WHAT IS NEEDED: Please output the data word for word, from its first line up to and including the line that contains "(304, 329).".

PROVIDED MATERIAL:
________________________________________

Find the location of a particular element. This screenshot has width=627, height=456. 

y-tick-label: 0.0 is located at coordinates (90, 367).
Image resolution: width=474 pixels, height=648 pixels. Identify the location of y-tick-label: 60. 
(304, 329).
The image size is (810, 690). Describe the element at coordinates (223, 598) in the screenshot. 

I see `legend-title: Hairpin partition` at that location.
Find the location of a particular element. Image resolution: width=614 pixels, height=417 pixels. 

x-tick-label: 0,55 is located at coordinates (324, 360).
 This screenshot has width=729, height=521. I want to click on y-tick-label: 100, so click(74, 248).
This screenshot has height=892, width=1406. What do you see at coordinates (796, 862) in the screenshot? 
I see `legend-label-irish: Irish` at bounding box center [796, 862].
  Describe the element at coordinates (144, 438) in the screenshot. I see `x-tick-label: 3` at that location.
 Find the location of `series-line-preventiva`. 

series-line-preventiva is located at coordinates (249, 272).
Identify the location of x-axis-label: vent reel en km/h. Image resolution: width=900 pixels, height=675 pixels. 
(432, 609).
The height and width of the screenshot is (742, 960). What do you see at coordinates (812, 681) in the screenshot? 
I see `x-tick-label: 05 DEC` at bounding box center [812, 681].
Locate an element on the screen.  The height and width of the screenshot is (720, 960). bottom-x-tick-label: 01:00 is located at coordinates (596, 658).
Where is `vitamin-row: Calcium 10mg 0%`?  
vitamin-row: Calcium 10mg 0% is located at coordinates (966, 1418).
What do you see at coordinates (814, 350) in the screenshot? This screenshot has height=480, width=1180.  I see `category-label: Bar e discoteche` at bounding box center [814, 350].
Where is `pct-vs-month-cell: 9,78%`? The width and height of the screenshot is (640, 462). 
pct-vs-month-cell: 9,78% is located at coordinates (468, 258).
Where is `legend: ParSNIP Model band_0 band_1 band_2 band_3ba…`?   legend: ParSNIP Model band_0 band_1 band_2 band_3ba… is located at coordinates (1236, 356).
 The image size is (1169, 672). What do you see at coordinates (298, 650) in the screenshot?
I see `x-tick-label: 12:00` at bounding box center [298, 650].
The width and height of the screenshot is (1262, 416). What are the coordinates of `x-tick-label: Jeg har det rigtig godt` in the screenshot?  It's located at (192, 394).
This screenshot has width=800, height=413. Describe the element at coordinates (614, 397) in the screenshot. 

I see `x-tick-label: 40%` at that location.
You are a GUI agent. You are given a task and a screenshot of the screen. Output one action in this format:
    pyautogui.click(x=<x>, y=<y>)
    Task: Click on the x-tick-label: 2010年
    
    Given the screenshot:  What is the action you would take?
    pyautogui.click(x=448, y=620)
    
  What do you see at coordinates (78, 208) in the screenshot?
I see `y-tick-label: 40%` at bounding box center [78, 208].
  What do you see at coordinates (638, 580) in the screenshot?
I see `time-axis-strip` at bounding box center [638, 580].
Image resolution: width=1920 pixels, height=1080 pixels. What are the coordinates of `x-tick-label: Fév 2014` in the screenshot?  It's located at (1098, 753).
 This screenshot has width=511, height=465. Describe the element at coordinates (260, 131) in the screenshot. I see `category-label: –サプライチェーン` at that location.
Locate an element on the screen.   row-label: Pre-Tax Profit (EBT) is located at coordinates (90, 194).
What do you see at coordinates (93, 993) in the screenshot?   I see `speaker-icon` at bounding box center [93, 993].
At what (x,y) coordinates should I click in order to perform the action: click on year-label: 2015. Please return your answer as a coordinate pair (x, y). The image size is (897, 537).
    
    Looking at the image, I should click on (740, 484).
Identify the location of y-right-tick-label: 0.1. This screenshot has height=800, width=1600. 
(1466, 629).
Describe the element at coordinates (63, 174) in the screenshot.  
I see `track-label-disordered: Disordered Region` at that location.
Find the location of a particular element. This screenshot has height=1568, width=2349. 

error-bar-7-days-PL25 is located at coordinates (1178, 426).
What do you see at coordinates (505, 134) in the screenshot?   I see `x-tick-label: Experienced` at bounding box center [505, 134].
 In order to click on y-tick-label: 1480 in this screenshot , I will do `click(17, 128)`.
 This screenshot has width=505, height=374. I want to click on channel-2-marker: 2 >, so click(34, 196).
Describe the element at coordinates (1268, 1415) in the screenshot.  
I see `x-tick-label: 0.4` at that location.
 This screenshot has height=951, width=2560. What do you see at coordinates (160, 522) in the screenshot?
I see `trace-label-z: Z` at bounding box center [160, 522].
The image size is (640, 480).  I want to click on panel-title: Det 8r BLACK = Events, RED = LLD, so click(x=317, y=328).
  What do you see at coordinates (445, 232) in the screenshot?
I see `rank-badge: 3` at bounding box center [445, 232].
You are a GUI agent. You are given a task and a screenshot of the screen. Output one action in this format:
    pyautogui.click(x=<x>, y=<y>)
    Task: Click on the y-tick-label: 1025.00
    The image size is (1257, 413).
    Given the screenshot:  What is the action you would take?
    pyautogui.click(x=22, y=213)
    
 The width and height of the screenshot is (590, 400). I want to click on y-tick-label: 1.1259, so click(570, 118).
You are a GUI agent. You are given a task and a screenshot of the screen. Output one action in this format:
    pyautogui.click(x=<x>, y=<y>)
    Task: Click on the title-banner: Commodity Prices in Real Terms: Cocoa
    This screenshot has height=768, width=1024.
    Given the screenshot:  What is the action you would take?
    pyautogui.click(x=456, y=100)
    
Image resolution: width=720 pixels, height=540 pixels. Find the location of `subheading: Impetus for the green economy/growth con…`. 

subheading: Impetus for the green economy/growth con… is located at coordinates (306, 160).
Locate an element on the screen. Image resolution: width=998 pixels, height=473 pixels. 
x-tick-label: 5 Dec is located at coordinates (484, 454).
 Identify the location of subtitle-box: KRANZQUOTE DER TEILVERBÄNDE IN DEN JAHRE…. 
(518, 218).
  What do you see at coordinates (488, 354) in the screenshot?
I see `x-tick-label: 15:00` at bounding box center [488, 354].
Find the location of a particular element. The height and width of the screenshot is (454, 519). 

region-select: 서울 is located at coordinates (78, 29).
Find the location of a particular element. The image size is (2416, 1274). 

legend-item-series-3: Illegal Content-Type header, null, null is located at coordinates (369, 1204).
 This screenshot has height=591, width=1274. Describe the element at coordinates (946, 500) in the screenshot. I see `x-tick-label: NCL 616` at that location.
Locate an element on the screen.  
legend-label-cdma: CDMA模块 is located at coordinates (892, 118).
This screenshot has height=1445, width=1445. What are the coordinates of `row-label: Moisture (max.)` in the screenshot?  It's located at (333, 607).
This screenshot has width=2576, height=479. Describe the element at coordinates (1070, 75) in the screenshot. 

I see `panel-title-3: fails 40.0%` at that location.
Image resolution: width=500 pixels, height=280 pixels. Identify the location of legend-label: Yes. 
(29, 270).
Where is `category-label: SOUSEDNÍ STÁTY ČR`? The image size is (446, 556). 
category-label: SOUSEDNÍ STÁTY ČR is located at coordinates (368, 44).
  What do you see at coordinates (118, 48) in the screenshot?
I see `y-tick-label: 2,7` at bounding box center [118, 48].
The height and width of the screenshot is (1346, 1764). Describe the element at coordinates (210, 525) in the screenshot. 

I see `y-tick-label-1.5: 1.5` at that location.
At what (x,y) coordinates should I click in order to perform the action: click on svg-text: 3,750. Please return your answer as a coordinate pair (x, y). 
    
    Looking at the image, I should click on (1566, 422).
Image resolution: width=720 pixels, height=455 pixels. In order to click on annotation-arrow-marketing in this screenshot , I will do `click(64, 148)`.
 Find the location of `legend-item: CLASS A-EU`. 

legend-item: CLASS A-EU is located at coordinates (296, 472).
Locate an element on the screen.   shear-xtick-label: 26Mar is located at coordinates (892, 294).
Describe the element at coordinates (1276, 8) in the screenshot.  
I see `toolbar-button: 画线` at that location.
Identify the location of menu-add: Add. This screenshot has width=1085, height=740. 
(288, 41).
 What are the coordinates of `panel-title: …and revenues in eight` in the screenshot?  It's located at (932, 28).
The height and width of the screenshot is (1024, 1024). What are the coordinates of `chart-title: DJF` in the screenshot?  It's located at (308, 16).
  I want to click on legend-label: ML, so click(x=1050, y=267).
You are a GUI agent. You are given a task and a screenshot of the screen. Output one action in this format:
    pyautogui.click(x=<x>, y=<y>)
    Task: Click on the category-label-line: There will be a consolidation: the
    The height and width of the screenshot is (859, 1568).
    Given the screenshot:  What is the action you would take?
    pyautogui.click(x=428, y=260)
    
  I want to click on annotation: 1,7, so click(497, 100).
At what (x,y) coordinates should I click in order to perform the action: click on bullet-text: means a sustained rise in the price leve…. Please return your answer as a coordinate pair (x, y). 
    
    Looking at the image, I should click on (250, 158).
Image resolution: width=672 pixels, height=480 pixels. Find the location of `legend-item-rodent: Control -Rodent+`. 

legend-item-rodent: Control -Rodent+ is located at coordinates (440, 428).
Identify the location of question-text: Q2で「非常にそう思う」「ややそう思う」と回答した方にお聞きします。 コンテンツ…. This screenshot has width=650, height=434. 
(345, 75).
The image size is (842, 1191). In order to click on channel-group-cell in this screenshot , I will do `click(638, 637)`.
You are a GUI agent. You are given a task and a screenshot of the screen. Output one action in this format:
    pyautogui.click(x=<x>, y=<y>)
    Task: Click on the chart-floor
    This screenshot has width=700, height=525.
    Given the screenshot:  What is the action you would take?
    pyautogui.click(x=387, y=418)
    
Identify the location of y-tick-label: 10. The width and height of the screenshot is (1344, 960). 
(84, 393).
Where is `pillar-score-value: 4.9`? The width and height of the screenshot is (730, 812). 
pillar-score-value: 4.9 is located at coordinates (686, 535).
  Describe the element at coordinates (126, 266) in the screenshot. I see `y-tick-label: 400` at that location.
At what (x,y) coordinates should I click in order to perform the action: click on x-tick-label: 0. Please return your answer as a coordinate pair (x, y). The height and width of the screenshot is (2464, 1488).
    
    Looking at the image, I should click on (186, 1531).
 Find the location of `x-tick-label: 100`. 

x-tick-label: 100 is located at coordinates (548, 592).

________________________________________

ANSWER TO THE PROBLEM:
Find the location of a particular element. This screenshot has width=627, height=456. 

y-tick-label: 0.0 is located at coordinates (90, 367).
Image resolution: width=474 pixels, height=648 pixels. Identify the location of y-tick-label: 60. 
(304, 329).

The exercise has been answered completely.